Postaram się przedstawić temat naszego spotkania z punktu widzenia psychologicznego i duchowego zarazem – czyli, mówiąc inaczej, przedstawić problem towarzyszenia duchowego, korzystając z danych nowoczesnej psychologii. Oczywiście, takiej psychologii, która uznaje prymat łaski i dlatego może być ważnym sprzymierzeńcem w tego typu badaniach.
Najpierw spróbujemy przedstawić jedną z metod towarzyszenia duchowego. Ta metoda składa się zasadniczo z trzech elementów pedagogicznych dotyczących relacji, które mają na celu pomóc drugiemu człowiekowi. Nie mówię tu nic nowego, w relacji pomocy te elementy psychologiczne są wyznaczane przez trzy czasowniki, które na pewno już dobrze znacie: wychowywać, formować, towarzyszyć.

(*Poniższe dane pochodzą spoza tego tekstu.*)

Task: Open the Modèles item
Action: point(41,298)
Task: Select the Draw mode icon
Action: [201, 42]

Jest ważne, żeby rozróżnić między sobą te trzy elementy pedagogiczne, a tym najprawdziwszym formatorem jest oczywiście Bóg; mówiąc dokładniej – jest nim Trójca Przenajświętsza. Ojciec wychowuje, Syn formuje, a Duch, dulcis hospes animae (słodki gość duszy), towarzyszy. Tak więc jest to działanie trynitarne. Towarzyszenie człowiekowi wierzącemu, formacja człowieka wierzącego jest działaniem, które może być realizowane jedynie przez Trójcę Przenajświętszą. I zawsze, jak w każdym działaniu Boga wśród nas, potrzebne jest pośrednictwo człowieka. Chcemy mówić właśnie o tym ludzkim pośrednictwie, nie zapominając jednak, że chodzi tu o pośrednictwo.

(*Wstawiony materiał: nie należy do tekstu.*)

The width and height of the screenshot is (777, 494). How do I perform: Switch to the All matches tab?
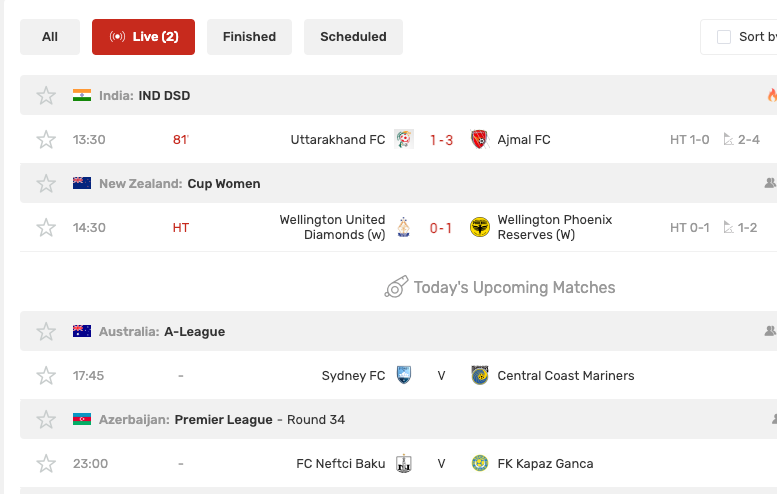click(x=50, y=37)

A pośrednictwo oznacza, że ty nie jesteś głównym aktorem. Pośrednictwo oznacza obecność pośrodku... pomiędzy Bogiem – Trójcą a stworzeniem. Pośrednictwo jest jednak zawsze czymś koniecznym. Dlatego najlepszym pośrednikiem jest ten, kto ma świadomość, że nie jest głównym aktorem i że tam po to, żeby ułatwić spotkanie, ale też wie, że jego obecność jest konieczna.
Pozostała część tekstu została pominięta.